Since the Supreme Court overturned Roe v. Wade, I’ve been assailing the six justices who did so because they imposed their religious law on all Americans. Six of the seven Catholic justices made all American women subservient to the rules of the Catholic Church. As such, my outrage as a Jew has been strident.
Some people on social media have responded to my ire by accusing me of anti-Catholic bigotry, even going so far as to spin my admiration for Justice Sotomayor’s exceptionalism in this ruling as a claim that she’s somehow an exceptional Catholic rather than an exceptional Catholic Supreme Court justice on this particular ruling.
One person tweeted me with “Stop with the anti-Catholic talking points. Just. Stop. It!!”

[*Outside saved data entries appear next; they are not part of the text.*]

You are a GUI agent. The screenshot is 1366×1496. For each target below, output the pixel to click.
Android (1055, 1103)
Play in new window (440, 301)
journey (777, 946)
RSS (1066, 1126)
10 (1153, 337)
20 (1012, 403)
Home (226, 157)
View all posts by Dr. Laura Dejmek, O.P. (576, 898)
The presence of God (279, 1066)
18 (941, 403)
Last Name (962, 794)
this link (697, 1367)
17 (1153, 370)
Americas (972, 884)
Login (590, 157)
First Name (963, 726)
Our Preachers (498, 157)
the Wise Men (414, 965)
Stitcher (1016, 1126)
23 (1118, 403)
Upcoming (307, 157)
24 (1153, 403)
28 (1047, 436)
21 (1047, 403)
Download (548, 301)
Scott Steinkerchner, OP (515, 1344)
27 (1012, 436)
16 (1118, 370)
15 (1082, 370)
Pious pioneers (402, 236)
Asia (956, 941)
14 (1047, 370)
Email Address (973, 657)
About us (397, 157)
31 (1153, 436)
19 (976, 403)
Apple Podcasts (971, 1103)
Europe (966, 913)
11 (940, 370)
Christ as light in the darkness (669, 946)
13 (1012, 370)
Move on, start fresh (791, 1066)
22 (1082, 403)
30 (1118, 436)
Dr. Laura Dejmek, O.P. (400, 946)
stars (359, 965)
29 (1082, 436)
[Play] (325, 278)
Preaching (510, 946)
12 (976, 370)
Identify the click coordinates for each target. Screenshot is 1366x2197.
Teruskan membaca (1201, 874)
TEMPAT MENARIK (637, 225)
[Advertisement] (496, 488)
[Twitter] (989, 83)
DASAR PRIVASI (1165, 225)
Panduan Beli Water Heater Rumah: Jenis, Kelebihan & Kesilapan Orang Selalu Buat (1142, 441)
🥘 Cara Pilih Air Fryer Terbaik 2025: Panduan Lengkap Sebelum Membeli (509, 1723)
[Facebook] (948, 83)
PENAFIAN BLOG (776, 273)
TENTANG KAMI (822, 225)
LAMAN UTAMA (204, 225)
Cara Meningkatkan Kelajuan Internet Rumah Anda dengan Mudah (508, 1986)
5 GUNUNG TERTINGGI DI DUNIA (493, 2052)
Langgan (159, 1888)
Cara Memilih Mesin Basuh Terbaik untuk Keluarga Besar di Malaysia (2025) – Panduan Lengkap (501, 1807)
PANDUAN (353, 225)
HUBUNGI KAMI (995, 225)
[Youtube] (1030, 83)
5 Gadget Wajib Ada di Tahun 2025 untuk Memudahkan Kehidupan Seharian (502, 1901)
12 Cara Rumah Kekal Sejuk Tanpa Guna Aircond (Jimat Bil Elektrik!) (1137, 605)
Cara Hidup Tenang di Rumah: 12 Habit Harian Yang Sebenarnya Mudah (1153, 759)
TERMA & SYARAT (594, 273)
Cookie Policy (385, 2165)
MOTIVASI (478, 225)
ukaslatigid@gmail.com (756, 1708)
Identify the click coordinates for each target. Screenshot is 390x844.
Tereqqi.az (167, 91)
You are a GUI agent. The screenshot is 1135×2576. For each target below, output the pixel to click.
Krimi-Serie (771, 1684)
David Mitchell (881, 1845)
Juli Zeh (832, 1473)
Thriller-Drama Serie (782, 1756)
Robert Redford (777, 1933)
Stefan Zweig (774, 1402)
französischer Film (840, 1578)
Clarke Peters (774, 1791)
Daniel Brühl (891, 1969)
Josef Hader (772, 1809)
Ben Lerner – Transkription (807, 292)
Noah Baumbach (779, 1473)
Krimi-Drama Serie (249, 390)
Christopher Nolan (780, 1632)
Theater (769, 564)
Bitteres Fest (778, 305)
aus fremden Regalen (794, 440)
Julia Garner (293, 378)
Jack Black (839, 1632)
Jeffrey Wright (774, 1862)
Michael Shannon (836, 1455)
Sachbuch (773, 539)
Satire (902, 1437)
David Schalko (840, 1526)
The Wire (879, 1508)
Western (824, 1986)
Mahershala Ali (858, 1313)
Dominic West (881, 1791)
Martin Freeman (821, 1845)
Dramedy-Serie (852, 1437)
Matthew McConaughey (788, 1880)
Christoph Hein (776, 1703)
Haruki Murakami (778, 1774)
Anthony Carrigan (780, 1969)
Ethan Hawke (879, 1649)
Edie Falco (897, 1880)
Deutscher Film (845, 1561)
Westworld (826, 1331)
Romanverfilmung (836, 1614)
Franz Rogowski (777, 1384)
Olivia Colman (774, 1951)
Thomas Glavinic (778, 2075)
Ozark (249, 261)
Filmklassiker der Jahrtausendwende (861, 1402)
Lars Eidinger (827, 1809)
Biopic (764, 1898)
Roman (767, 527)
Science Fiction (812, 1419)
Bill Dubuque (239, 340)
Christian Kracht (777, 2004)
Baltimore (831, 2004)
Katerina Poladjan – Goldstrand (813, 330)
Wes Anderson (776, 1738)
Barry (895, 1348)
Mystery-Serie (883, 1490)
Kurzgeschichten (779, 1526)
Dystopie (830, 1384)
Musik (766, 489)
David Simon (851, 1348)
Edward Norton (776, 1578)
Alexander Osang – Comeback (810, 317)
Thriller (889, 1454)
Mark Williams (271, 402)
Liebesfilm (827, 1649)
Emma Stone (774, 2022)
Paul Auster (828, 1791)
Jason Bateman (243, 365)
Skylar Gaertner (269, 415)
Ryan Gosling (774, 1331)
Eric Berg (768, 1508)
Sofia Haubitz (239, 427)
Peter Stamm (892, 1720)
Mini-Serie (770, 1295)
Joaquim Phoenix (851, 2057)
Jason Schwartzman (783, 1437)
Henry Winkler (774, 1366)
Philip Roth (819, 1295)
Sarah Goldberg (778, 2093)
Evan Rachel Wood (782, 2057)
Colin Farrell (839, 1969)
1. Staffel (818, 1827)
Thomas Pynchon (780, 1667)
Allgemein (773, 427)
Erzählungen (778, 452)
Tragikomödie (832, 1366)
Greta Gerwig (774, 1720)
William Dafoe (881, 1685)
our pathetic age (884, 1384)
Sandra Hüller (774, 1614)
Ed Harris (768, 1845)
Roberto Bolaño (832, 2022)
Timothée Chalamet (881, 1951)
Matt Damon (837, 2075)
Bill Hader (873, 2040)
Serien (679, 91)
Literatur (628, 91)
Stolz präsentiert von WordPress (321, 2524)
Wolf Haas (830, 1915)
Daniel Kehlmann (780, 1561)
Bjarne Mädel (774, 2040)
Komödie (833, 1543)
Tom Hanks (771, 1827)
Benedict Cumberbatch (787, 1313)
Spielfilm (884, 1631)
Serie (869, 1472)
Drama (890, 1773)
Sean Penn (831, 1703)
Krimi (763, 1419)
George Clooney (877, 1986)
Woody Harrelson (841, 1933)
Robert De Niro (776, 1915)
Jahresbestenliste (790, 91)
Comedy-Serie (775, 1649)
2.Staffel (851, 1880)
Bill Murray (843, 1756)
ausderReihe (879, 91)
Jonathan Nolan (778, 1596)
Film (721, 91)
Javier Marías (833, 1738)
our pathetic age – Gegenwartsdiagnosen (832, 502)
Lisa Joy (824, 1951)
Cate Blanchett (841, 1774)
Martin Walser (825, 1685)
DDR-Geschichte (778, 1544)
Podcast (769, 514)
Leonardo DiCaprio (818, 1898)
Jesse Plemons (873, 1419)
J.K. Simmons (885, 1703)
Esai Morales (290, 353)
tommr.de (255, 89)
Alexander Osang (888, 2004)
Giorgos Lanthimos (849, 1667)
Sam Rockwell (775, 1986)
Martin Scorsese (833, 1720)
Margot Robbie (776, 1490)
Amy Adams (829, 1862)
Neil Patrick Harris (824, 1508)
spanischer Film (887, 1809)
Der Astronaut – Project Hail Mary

But they aren’t anti-Catholic talking points. Rather, they're contemporary Supreme Court justices talking points. Six Catholics on the Court just imposed Church law on the American people. They made the Court a synod, sweeping aside the First Amendment’s establishment clause, and in so doing, looked more like servants of the Vatican than servants of the American people.
Because a pregnant woman, regardless of her religion, can no longer opt out of the dangers and rigors of pregnancy, labor, childbirth, and frequently single motherhood, she is breeding stock because six Catholic justices reduced the world’s greatest democracy to a theocracy.
When I was 12 years old my dad left the Republican Party to support Kennedy. He proceeded to teach me about the anti-Catholic bigotry of the time and the suspicion of Kennedy that this bigotry fueled. JFK's brilliant October 1960 Houston speech exposed the irrationality of such suspicion. Because his moral compass was so visible, much of that suspicion was washed away.
These Catholic justices made a mockery of Kennedy’s decency and deep understand of Jefferson’s “wall of separation” our Founders understood as (dare I say it?) sacred.